Sounds like a good plan. The ES-15-6 is basically the same motor as our K91, 1" longer, more torque. The difficult part may be finding a 120VAC charger. Looking forward to seeing a 7.90 electric.
Tropes


----------



## major (Apr 4, 2008)

http://www.engineeringtv.com/video/All-Electric-Dragsters-at-Lawle; 

I thought you guys might find this interesting


----------



## tropes (Jul 24, 2011)

major said:


> http://www.engineeringtv.com/video/All-Electric-Dragsters-at-Lawle;
> 
> I thought you guys might find this interesting


Chip Gribben pointed this car out to me last week. It is so encouraging to see a 7.9 sec. electric Junior. We are also using a Halfscale chassis and a similar jackshaft setup. Because of the age of our driver we are limited to 8.9 seconds which we should achieve with 96 volts. We have run a 9.53 with 72 volts which is probably the quickest electric in the Thunder class. Consistancy is still a problem but I hope that will come once we get our gear ratio figured out. Thanks for the link.


----------



## jr dragster (Oct 11, 2010)

Ordered the D&D ES-15-6 today for the new car just trying to figuire out what controller to buy alltrax 72 volt 740 amps or ths solution jr can go higher voltage but only 600 amps ?? just dont know which one there is a big price diff.But want a 7.90 car and dont know if it will do it at 72 volts ?? will do more reading.any thoughts ????


----------



## major (Apr 4, 2008)

jr dragster said:


> Ordered the D&D ES-15-6 today for the new car just trying to figuire out what controller to buy alltrax 72 volt 740 amps or ths solution jr can go higher voltage but only 600 amps ?? just dont know which one there is a big price diff.But want a 7.90 car and dont know if it will do it at 72 volts ?? will do more reading.any thoughts ????


Since you've chosen the motor, the 740A will get you 23% more torque than 600A on the motor shaft. But you can get that back at the wheels with ratio. But with the higher voltage controller you can go a lot higher than 23% in voltage above the 72V controller to realize increased power.


----------



## toysdoneright (Feb 20, 2012)

my thought is high volts because volts = rpm amps = torque you can gear it low to get quick 60' and still get mph have you checked with altraz they where going to build a 144 volt controller


----------



## jr dragster (Oct 11, 2010)

major said:


> Since you've chosen the motor, the 740A will get you 23% more torque than 600A on the motor shaft. But you can get that back at the wheels with ratio. But with the higher voltage controller you can go a lot higher than 23% in voltage above the 72V controller to realize increased power.


so the more voltage the more rpm i will get?so i need a controller that will do over 72 volts say 96 volts or more .more reading


----------



## tropes (Jul 24, 2011)

**REQUIRED WORK:**
In the electric dragster thread, what time does tropes say the team is limited to because of the driver's age? Please answer briefly. The rows that come next have nothing to do with this.

**DATA SECTION:**
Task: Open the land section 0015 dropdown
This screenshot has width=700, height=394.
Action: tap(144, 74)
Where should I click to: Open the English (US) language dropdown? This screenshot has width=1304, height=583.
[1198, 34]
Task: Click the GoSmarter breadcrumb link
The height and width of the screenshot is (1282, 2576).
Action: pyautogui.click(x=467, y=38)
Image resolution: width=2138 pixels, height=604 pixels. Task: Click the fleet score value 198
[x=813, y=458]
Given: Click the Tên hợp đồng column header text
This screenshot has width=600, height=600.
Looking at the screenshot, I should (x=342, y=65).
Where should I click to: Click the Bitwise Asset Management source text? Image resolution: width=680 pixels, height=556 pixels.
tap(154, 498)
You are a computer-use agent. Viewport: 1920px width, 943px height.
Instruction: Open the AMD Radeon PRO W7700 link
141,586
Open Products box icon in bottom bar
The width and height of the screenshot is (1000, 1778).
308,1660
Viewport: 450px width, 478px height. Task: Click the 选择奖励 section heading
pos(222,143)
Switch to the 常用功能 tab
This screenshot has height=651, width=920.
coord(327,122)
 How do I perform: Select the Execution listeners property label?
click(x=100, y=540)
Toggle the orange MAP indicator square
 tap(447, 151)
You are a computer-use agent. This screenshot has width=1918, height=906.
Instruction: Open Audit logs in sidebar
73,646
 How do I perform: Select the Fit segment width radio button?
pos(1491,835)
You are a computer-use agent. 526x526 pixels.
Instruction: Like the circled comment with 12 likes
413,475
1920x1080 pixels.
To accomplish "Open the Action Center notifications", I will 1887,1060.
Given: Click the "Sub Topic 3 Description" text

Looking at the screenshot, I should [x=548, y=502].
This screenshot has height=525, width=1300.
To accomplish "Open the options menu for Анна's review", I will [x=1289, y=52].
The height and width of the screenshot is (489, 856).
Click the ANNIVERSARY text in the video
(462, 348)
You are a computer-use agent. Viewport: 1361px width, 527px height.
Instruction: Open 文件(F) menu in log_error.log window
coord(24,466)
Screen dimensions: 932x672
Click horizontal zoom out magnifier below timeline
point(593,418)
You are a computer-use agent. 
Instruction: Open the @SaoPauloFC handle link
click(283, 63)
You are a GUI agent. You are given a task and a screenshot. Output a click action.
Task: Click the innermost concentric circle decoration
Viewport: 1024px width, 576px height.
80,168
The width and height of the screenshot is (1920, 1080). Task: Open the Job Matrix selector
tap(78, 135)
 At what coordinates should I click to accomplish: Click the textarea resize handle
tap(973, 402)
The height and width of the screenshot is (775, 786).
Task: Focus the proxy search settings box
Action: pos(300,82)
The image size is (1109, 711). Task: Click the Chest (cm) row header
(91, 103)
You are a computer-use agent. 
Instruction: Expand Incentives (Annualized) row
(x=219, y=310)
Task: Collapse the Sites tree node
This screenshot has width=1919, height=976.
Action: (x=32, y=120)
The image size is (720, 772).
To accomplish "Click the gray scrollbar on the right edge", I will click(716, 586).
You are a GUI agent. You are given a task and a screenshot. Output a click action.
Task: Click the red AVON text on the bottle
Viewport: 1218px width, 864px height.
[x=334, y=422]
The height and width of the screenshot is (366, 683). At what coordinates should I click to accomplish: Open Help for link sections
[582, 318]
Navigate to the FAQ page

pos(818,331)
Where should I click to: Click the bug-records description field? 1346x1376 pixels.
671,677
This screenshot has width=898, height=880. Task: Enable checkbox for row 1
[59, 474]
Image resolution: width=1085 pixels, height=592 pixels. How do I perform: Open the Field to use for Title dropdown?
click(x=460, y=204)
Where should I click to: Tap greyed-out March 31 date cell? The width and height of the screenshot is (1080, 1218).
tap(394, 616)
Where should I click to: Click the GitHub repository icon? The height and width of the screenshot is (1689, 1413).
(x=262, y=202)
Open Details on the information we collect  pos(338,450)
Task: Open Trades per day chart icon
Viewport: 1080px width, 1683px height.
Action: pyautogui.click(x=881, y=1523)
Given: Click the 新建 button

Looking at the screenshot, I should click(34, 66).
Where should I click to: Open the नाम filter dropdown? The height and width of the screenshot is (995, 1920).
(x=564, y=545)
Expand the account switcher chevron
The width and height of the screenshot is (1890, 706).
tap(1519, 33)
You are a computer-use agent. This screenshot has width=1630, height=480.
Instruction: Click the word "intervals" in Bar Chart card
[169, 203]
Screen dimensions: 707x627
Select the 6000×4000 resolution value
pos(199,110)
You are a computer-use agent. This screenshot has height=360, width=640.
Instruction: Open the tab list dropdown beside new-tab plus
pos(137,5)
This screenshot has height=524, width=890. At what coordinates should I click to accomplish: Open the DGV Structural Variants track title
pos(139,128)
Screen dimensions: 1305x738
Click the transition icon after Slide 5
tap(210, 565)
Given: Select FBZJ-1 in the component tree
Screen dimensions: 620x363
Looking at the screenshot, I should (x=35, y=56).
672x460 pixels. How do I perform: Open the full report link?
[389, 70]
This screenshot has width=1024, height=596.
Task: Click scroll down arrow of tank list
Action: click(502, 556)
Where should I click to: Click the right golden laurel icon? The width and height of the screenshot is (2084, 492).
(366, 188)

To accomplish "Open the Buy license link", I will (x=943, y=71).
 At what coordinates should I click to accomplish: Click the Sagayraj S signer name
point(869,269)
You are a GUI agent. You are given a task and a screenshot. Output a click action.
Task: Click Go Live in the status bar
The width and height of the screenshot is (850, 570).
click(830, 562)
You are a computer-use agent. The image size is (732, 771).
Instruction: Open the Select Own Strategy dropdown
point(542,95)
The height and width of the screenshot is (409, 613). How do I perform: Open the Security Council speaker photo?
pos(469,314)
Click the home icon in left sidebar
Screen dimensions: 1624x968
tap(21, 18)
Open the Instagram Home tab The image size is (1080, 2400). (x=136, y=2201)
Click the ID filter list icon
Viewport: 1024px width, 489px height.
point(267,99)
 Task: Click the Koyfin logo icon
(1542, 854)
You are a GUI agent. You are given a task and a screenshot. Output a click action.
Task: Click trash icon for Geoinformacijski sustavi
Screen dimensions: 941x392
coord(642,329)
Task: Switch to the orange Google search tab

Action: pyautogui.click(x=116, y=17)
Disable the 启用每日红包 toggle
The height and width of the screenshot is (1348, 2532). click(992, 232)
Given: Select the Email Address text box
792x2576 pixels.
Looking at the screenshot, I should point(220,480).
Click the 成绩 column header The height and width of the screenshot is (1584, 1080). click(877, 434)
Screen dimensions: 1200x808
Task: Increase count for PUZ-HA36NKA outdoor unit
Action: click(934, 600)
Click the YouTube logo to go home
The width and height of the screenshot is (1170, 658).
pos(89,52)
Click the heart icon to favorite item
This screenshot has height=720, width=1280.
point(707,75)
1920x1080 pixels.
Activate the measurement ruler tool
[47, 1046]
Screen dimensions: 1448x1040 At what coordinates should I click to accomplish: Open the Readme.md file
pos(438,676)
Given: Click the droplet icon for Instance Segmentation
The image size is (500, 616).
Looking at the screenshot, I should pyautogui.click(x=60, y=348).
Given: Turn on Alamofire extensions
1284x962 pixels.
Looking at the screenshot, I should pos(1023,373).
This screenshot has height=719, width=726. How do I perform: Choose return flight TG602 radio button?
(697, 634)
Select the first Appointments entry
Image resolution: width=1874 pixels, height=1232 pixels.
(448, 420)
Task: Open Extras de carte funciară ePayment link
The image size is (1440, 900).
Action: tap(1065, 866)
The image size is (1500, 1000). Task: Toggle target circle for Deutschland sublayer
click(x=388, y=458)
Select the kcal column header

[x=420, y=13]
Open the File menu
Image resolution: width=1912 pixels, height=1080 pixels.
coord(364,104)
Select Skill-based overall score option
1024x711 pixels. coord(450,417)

**ANSWER TO THE EXERCISE:**
8.9 seconds